His other friends, Zwelijongile Kwebityala and Bongani Khumalo, said they knew McKaiser from the streets and said he had the ability to be two things at once.

Zweli said he met Mckaiser on an online platform and the two hit it off while Bongani once stayed with him.

“He could charm any organism that walked on two feet. He made it to people’s bedrooms by the sound of his voice. He will miss ‘being seen’. He had the most incredible ability to make people feel seen,” said Zweli.

Nduduzo Nyanda, McKaiser’s life partner, who said he was not a man of many words, shared their special moments together. Nyanda said he was a regular caller when Mckaiser was still doing Powertalk on Power Fm and within a week of them dating they moved in together. 
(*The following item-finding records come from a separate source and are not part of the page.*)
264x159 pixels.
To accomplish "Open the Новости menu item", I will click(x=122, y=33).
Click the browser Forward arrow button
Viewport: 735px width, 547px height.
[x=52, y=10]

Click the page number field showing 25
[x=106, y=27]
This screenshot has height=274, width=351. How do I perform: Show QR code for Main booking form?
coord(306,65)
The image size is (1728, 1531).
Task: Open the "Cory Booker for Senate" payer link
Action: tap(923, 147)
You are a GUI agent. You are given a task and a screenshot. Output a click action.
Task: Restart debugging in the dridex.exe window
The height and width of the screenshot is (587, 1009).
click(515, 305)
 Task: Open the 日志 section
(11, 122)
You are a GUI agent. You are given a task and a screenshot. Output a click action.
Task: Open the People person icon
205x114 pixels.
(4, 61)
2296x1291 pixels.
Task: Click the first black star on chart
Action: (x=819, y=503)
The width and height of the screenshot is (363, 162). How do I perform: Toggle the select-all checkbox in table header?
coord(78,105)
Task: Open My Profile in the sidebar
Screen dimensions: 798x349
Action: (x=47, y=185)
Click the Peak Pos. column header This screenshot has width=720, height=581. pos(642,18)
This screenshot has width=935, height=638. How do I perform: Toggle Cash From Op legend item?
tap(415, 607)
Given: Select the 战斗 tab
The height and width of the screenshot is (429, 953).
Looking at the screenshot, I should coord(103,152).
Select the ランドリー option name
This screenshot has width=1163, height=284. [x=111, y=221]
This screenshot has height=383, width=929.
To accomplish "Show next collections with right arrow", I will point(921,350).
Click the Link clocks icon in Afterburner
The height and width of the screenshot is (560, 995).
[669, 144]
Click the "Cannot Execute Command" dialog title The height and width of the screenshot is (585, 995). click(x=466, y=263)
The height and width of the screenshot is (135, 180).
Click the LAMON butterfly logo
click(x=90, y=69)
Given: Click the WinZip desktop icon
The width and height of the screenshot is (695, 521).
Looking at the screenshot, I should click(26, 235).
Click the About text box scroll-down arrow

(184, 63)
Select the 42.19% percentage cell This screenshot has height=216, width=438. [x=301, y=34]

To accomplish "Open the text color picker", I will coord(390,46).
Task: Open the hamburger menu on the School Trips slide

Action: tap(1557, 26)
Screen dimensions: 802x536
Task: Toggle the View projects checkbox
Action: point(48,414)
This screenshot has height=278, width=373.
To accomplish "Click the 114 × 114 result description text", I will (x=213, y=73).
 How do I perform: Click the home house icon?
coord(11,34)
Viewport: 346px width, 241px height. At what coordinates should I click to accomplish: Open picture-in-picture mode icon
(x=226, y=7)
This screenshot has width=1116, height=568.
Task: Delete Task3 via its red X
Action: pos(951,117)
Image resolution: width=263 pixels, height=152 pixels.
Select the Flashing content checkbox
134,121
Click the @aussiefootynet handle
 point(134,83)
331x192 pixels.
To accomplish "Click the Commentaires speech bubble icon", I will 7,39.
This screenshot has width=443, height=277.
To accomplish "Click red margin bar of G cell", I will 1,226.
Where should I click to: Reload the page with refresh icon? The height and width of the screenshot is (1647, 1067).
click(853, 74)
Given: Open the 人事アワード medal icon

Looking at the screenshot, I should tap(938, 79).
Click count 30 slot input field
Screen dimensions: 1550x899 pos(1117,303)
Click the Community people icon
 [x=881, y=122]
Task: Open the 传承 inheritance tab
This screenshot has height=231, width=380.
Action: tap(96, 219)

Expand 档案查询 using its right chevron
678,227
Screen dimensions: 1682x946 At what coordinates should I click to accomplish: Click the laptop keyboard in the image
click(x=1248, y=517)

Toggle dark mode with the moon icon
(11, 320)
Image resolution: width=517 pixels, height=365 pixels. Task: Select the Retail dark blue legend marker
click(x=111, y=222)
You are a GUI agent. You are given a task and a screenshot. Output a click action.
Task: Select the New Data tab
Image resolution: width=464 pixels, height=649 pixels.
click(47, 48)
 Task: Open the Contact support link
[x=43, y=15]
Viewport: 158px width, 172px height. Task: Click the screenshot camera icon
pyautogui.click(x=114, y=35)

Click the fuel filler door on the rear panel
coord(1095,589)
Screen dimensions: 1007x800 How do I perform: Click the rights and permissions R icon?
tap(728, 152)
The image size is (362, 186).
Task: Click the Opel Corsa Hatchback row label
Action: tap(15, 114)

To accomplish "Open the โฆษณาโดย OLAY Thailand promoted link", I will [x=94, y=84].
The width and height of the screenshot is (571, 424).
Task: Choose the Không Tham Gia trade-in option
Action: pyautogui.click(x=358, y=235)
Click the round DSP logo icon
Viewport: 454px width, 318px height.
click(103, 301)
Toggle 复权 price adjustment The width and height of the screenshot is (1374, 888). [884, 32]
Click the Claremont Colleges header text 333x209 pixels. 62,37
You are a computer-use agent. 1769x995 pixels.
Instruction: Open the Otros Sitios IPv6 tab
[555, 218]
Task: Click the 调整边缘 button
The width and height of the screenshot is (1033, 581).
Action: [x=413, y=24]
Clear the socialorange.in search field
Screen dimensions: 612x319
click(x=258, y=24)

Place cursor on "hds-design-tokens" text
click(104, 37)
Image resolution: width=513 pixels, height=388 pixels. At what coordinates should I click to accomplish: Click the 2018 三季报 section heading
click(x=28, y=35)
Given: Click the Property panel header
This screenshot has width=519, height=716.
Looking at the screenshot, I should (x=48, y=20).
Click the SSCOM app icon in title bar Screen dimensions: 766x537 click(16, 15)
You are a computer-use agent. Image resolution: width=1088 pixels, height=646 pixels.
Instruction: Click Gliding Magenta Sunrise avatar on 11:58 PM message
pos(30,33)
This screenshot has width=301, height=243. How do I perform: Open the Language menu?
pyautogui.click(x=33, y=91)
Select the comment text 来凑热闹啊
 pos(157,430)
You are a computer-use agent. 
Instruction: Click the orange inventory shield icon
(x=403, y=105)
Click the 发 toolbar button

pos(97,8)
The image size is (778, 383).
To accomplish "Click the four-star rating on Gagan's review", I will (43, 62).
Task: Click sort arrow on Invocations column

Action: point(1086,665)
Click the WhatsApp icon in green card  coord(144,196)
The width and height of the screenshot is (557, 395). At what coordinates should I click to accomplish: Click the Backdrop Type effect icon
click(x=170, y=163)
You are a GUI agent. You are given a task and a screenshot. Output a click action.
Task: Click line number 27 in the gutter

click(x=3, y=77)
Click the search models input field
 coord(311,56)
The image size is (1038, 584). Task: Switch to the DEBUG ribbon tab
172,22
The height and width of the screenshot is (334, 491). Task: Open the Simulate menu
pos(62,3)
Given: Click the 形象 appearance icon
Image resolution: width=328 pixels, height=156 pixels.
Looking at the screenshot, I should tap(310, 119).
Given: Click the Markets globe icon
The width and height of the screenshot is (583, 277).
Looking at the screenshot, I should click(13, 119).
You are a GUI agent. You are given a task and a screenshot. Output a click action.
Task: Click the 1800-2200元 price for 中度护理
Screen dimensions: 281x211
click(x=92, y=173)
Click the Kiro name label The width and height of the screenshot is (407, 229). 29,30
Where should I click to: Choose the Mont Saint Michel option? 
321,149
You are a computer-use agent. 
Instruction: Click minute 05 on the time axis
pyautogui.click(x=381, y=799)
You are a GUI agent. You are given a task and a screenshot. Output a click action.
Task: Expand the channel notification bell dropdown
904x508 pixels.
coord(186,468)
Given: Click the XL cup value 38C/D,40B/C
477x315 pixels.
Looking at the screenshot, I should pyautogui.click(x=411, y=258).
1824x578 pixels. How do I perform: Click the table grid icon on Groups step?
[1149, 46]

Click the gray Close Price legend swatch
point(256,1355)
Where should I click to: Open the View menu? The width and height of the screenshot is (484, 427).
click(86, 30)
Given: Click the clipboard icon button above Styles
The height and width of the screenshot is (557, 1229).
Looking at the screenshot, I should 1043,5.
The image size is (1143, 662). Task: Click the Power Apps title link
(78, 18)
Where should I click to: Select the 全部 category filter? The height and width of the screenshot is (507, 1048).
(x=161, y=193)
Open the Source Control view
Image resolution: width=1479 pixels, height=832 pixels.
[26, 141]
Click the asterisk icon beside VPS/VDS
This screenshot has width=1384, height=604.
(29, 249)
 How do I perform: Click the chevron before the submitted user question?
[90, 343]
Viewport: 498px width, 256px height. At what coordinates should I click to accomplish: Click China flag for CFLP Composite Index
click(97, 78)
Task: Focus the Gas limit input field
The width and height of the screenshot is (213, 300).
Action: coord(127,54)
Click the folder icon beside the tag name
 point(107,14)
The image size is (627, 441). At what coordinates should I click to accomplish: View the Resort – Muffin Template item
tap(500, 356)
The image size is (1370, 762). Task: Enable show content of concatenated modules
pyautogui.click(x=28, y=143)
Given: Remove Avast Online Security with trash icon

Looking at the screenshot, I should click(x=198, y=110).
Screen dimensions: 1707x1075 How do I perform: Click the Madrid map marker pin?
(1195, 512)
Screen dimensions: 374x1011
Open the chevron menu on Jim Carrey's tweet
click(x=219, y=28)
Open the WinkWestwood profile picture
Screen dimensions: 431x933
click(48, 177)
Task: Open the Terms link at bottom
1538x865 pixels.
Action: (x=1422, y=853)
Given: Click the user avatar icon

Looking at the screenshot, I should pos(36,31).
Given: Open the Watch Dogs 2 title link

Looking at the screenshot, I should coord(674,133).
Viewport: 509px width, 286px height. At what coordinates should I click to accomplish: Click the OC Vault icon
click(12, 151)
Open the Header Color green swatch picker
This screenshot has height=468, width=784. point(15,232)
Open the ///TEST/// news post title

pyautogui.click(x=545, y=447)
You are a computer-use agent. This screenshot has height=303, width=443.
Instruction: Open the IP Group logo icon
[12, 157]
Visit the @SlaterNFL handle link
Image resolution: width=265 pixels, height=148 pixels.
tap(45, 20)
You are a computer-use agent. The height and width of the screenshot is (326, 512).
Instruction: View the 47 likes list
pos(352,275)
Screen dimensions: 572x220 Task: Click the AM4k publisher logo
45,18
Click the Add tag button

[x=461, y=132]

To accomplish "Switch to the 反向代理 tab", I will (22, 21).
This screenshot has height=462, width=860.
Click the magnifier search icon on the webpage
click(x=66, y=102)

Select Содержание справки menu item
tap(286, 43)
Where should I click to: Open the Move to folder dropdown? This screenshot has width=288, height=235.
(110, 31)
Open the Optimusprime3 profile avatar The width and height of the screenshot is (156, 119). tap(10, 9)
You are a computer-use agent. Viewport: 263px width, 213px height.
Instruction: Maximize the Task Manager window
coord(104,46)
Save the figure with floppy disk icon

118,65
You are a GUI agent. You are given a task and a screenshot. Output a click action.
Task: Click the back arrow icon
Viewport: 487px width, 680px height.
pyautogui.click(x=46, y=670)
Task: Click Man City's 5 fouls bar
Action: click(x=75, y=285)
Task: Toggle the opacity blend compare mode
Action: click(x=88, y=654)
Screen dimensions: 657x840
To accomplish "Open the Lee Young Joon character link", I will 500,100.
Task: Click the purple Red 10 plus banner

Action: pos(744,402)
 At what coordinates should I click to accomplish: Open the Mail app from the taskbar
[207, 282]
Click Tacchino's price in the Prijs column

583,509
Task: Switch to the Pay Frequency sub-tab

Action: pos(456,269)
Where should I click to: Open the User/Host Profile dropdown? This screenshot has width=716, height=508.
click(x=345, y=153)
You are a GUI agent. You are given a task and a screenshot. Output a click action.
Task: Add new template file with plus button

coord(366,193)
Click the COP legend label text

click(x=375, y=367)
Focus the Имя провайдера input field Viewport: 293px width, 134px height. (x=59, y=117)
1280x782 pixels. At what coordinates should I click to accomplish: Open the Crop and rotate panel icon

“For the many years that we have been together, I finally get to give you uninterrupted feedback. I will miss our Sunday nights the most, the cheesy music and your love for 80s music. I will miss his voice notes, him walking around the house, and recording voice notes for somebody else. I promise to continue reading like you always wanted me to,” said Nyanda.

Mckaiser, who celebrated his 44th birthday in March this year, died suddenly last Tuesday due to a suspected epileptic seizure.